DISCLOSE Act would require corporations, labor unions, and other groups to disclose campaign donations of more than $10,000, but it faces a GOP filibuster in the Senate.
J. Scott Applewhite/AP
Democrats on Capitol Hill are launching a new drive to impose more disclosure requirements on campaign donors in the heat of a presidential election poised to be the costliest in history.
The Senate will vote as early as Monday on the 2012 DISCLOSE Act, a bill that aims to offset some of the impact of the US Supreme Court's 2010 Citizens United decision, which allowed corporations, labor unions, and other interest groups to spend unlimited amounts on political campaigns.

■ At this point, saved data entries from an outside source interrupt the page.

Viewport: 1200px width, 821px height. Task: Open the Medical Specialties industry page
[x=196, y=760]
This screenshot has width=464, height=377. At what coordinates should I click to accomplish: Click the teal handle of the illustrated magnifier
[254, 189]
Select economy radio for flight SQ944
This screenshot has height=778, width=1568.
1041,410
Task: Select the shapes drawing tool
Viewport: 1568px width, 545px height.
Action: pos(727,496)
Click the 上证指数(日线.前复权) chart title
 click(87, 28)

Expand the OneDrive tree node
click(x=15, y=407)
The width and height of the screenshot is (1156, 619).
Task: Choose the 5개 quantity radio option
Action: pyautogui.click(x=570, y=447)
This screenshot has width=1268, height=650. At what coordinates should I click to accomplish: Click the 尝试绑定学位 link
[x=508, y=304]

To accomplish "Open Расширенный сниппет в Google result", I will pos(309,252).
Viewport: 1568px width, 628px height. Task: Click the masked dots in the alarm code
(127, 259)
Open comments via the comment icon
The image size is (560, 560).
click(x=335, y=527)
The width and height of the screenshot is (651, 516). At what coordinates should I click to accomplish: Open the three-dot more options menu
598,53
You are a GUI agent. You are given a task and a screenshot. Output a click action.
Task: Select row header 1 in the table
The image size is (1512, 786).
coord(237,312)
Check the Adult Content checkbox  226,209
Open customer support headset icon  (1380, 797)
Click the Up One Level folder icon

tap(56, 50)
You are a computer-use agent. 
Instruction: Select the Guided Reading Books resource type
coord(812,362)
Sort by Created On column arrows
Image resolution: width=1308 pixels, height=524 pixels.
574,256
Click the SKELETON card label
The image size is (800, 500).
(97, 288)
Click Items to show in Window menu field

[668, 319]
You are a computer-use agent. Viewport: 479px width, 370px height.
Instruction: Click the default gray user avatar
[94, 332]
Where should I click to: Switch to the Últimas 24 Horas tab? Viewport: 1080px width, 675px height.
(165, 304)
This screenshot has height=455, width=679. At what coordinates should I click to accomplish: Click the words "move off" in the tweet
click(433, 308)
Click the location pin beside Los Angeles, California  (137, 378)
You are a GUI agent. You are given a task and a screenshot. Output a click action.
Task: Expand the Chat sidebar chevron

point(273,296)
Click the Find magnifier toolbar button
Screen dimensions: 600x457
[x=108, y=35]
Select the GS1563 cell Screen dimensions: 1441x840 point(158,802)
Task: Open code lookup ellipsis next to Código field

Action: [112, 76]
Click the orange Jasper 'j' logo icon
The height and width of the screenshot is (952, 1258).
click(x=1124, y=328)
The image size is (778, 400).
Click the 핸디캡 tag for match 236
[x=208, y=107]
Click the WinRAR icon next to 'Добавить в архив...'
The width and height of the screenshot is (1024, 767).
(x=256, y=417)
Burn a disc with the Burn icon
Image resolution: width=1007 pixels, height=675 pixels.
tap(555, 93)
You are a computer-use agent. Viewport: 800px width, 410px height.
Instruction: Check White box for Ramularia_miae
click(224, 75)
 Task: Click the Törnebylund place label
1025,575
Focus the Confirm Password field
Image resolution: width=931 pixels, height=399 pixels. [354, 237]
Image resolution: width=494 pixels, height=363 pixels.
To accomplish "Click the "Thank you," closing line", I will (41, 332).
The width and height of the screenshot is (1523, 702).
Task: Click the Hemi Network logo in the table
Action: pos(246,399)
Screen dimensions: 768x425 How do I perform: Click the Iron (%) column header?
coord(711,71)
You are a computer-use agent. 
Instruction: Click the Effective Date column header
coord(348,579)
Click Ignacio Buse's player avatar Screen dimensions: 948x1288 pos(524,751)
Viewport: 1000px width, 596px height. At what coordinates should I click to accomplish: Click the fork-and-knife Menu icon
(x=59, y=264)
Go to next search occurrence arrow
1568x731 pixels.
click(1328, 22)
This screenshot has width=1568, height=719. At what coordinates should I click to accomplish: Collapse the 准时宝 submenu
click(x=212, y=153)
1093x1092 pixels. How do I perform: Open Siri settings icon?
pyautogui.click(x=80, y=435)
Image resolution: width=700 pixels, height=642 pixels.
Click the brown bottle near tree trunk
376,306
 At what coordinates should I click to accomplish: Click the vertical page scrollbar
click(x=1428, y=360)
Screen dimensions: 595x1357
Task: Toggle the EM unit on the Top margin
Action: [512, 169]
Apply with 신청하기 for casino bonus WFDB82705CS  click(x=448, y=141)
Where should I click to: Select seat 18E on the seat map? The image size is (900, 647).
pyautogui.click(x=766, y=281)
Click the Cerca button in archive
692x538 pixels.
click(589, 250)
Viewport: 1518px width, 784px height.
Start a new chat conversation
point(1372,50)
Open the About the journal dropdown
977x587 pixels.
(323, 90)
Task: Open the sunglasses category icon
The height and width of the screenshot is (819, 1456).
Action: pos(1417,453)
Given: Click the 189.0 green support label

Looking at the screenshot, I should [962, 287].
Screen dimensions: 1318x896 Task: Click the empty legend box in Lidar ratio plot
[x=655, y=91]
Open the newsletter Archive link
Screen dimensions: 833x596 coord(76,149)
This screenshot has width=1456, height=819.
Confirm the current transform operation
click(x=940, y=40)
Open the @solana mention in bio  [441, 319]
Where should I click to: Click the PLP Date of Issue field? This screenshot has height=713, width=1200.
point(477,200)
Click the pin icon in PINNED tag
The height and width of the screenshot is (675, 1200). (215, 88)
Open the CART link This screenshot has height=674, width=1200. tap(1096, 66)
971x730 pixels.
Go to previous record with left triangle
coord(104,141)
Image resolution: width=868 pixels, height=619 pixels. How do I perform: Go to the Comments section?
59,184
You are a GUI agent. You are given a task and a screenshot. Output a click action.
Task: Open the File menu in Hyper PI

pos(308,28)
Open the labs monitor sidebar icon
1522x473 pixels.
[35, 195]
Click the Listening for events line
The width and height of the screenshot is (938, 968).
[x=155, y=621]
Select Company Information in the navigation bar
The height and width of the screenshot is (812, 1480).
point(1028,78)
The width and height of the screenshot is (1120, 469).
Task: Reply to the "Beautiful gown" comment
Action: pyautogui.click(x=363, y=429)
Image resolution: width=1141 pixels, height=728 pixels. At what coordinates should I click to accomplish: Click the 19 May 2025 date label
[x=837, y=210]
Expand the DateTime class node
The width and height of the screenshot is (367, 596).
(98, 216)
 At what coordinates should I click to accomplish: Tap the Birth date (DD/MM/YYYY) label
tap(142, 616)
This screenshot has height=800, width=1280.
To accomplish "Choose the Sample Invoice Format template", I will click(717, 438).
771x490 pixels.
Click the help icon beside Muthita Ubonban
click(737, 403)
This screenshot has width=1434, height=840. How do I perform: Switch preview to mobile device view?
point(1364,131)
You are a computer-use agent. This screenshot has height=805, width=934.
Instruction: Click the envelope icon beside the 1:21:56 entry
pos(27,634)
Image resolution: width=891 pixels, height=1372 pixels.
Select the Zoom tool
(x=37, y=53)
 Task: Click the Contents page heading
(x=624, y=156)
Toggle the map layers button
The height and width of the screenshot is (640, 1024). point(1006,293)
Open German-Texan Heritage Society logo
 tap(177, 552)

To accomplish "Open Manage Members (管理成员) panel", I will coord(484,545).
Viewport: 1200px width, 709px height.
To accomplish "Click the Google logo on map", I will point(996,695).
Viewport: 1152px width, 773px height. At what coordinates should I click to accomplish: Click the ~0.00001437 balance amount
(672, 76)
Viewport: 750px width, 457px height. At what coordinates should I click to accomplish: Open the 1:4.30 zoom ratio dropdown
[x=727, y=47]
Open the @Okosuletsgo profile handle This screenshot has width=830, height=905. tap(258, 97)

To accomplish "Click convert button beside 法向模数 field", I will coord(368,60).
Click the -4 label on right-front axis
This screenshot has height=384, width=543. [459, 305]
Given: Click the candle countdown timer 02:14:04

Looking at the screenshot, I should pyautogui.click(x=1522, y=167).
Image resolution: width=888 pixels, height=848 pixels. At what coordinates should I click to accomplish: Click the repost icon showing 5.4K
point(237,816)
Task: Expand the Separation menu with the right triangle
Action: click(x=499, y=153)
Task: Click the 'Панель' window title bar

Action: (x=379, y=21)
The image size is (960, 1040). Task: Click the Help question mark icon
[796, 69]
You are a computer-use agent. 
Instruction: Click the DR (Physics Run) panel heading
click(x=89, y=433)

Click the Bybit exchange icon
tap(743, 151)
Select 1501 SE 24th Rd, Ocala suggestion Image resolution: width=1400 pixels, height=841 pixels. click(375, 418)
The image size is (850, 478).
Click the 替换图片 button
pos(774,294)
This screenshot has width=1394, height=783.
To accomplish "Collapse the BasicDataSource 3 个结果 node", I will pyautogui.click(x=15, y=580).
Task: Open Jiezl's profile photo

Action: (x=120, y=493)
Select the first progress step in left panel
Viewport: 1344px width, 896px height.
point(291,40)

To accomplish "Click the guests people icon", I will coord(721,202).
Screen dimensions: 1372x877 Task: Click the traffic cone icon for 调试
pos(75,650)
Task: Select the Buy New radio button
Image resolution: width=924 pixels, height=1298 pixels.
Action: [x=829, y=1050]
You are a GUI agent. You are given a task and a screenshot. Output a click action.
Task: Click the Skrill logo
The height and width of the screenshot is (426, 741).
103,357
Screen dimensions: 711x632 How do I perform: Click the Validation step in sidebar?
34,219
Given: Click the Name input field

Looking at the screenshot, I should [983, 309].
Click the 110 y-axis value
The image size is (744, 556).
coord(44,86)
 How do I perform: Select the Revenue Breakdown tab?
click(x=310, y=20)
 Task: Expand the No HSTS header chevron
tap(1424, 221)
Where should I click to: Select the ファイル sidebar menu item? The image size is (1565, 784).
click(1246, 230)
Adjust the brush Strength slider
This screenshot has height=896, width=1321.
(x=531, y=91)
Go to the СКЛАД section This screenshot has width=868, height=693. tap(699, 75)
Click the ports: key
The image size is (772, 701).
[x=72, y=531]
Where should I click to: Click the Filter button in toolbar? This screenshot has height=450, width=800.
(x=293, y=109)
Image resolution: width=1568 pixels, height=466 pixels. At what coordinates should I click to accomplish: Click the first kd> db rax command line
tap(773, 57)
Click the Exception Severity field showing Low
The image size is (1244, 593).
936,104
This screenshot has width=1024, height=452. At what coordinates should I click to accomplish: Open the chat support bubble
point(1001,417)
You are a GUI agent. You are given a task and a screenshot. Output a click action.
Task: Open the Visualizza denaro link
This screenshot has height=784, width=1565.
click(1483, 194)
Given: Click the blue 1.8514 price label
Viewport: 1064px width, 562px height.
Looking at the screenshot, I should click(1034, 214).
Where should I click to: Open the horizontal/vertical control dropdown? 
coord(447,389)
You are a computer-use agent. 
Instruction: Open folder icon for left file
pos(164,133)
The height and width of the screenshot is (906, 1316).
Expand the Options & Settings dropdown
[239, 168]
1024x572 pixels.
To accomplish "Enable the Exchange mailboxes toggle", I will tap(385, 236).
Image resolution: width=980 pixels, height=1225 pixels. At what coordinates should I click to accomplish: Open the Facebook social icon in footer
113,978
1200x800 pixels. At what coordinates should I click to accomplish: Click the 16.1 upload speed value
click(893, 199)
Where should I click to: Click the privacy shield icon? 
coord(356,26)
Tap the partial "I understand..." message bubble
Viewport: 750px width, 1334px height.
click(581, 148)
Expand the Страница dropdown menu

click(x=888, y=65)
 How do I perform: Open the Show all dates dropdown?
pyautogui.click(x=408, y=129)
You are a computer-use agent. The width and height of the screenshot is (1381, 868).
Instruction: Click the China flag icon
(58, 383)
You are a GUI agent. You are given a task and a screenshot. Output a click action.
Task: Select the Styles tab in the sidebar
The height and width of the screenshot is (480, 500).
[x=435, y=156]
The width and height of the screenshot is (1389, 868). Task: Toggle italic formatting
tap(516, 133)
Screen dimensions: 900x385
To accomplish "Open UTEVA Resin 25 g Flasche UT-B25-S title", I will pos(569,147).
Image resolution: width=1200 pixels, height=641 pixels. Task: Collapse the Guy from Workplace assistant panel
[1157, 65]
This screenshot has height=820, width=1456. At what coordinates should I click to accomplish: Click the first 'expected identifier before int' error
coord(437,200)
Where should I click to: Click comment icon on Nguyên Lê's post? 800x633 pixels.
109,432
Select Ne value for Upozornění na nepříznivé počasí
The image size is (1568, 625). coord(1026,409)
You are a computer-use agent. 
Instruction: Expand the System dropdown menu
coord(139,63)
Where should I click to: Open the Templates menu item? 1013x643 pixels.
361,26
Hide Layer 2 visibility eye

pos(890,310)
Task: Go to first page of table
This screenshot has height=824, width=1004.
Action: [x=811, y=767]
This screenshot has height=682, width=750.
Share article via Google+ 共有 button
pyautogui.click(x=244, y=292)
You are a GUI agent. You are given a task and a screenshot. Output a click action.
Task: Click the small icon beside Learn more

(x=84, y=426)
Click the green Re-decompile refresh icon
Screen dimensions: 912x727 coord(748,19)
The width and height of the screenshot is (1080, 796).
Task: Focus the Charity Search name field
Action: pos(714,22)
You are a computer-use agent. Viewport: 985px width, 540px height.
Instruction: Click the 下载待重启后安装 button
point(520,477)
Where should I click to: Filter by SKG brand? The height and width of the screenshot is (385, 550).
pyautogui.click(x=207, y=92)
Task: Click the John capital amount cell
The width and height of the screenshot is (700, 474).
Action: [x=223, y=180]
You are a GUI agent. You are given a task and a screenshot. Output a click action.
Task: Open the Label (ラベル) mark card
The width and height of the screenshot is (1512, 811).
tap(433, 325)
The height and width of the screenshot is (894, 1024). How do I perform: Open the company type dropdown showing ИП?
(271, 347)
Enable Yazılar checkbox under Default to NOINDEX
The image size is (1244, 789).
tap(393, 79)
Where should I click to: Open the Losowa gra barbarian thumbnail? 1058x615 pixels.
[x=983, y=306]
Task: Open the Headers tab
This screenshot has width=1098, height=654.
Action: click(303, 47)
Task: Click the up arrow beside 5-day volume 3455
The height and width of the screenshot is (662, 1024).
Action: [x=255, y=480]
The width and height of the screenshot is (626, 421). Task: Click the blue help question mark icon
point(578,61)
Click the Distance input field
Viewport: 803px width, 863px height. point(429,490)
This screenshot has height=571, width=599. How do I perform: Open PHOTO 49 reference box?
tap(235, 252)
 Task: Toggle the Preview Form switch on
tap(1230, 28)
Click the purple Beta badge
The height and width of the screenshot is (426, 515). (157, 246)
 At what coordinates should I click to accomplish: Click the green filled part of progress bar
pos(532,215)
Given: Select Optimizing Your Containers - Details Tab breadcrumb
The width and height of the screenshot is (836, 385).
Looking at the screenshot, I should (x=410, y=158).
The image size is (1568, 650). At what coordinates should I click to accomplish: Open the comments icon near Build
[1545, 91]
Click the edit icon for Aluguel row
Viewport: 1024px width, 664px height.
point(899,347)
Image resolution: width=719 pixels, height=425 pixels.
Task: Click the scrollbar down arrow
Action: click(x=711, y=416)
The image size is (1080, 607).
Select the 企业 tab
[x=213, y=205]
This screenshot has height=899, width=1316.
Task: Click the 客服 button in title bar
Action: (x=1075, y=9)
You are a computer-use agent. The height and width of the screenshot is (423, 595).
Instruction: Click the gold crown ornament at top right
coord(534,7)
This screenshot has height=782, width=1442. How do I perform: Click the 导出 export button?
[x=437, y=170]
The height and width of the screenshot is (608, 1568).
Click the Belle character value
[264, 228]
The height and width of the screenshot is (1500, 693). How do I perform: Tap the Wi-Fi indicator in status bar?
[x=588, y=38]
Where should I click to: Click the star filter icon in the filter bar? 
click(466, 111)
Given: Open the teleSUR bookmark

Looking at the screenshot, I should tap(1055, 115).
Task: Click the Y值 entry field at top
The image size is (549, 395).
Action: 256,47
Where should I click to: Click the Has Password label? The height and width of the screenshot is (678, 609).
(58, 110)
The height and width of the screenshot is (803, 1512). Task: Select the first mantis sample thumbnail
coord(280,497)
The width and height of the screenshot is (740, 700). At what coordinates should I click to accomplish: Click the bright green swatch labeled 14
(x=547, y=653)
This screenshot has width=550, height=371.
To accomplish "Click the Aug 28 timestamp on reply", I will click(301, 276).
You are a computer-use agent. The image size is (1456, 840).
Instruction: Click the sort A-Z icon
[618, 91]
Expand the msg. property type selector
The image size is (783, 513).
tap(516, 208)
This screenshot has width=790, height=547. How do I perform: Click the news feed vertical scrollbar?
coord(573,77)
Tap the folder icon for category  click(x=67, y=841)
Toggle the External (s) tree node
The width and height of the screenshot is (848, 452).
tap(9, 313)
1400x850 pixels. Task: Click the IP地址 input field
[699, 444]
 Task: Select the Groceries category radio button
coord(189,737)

The DISCLOSE Act would require such groups to report donations of $10,000 or more to the Federal Election Commission.
“We’ve basically entered the Wild West of campaign finance,” said Sen. Charles Schumer (D) of New York at a press conference on Thursday. “We believe this offers a fresh opportunity to reform and we’re going to seize it.”
With Republicans firmly opposed, the measure has little chance of passing Congress in time to force new transparency on the 2012 campaign cycle. Still, Democrats aim to use the vote to paint Republicans as standing for special interests, while Republicans say such disclosure is little more than an attempt to identify, intimidate, or even punish political enemies.